Developers in the port city of Dailan in northern China are looking toward the West — and toward the past — for inspiration.
Beaux-Arts style architecture is the latest trend among affluent home buyers in Dailan. The style derives from 19th- and early 20th-century Parisian design that emphasizes large facades with ornate details. Over the past few months, Dailan’s developers have enlisted American architecture firms with a knack for the neoclassical to begin construction on a wide variety of Beaux-Arts style residences, from luxury apartments to entire villas.
According to developers, Western classical architecture symbolizes sophisticated taste for some home buyers in China. Enlisting American architects ensures quality and authenticity, says James Sun, vice president of the Dalian Yifang Group of developers.
“There’s a lot of neoclassical in China, but it’s done by architects who just take an image and design from that. It would be like asking an American or European to design a Chinese temple,” Sun said in an interview with The Wall Street Journal.
Paul Whalen, a New York architect at work on a major development project in Dailan, suggests that the current boom in Western architecture “may even be exaggerated because [the Chinese] were starved of it” from the Cultural Revolution to the end of the 20th century. Urbanization and local economic growth has also caused a boom in Dalian’s luxury market; luxury homes now comprise 30 percent of the residential market. Residential home prices increased by 8 percent in 2013 to $176 per square foot — more than double the average in 2009. Liaoning province, which is where Dalian is located, also hosts about 30,400 of China’s millionaires.

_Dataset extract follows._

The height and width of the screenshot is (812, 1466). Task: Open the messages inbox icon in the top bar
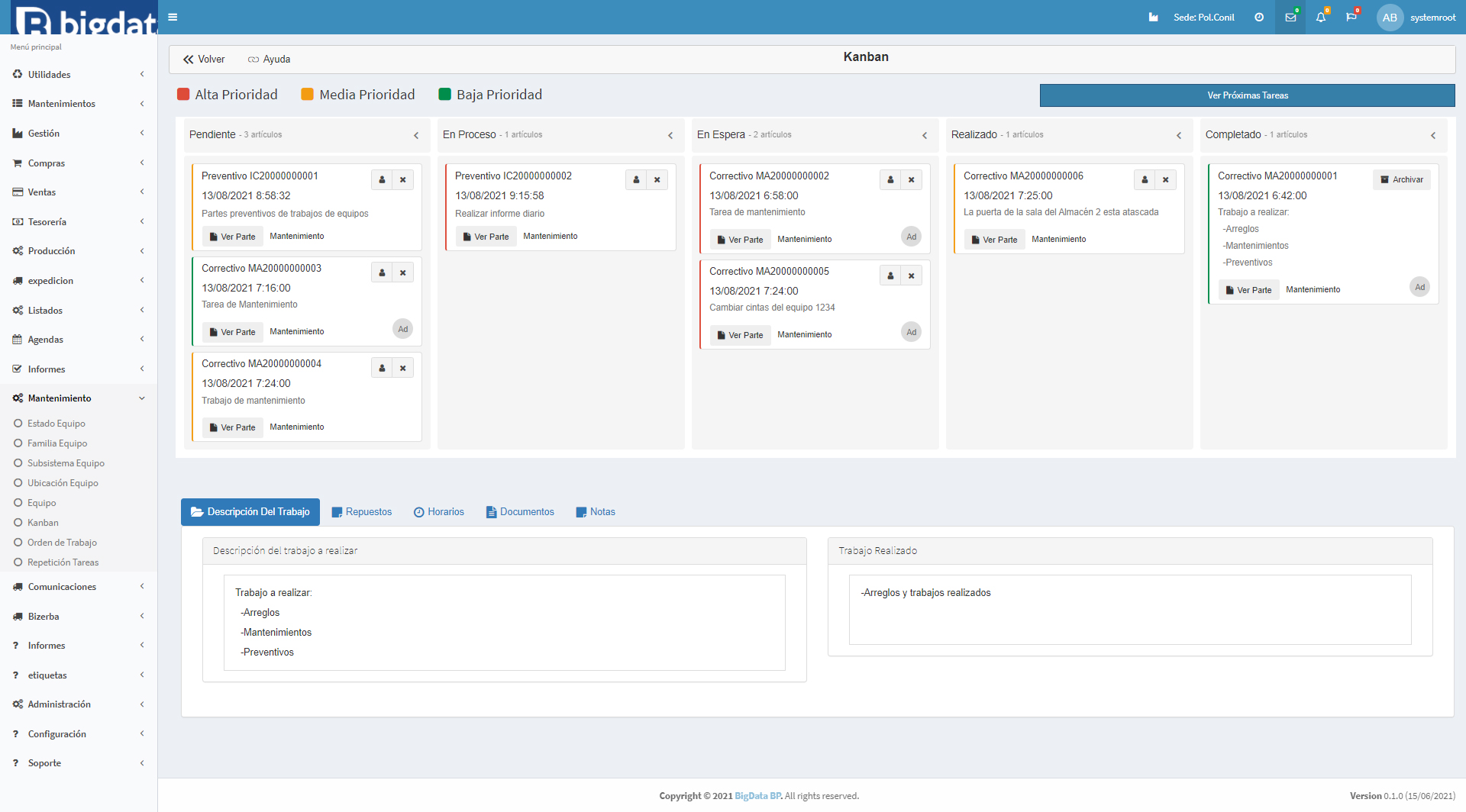[x=1290, y=17]
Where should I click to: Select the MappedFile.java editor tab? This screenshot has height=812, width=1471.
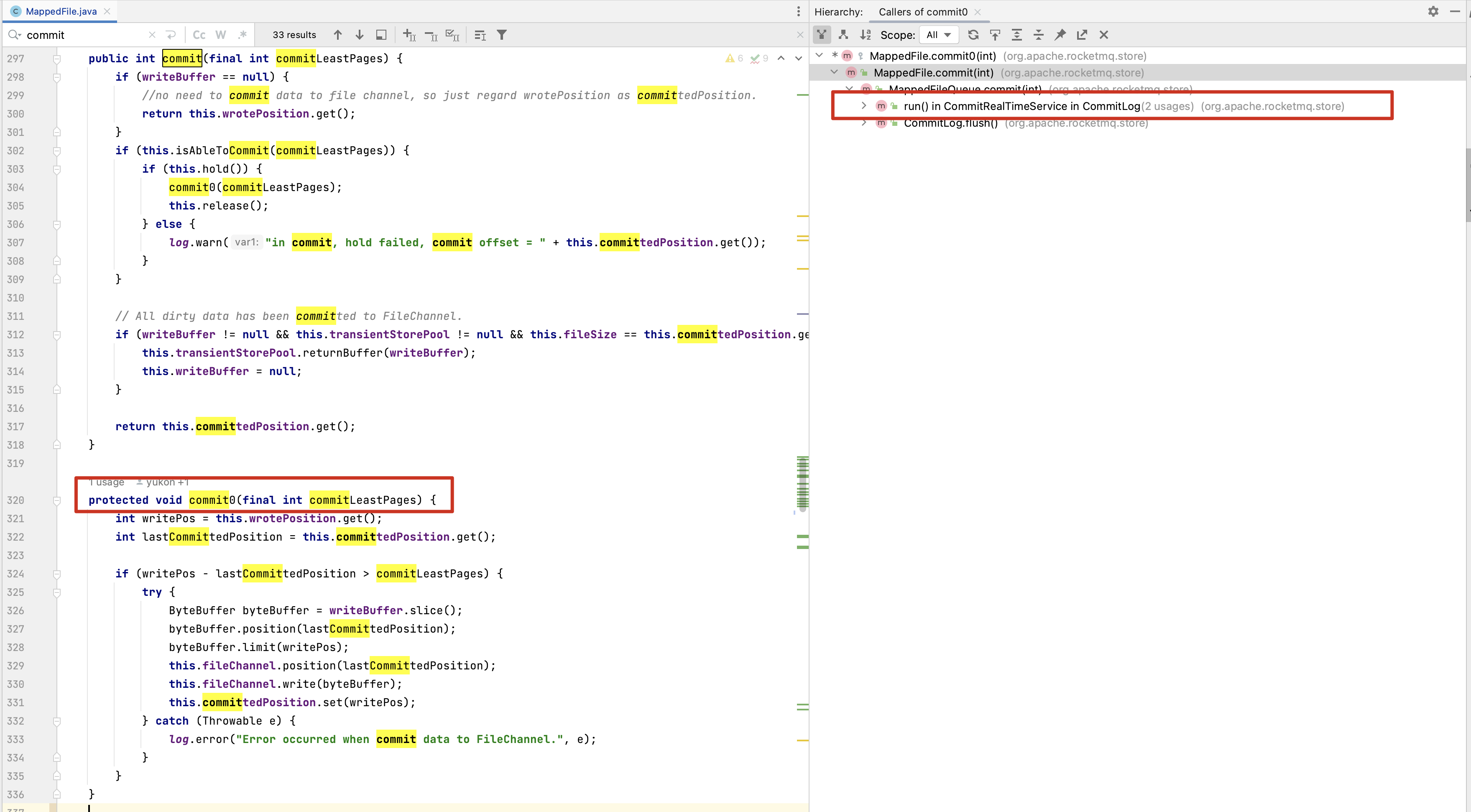point(61,11)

Despite Dalian’s “period romance with Western architecture,” tradition remains a priority for affluent home buyers. Western architects must provide two kitchens for each home: “a Western kitchen with sleek countertops and stovetops for light cooking and entertaining, and a ‘hot’ or Chinese kitchen, for deep-frying and butchering meat,” according to The Wall Street Journal. The ends of hallways must accommodate a focal point like a fountain or a piece of art, and many Chinese buyers also prefer living rooms and master bedrooms that face the south. A “feng shui sense of balance” is also an important consideration.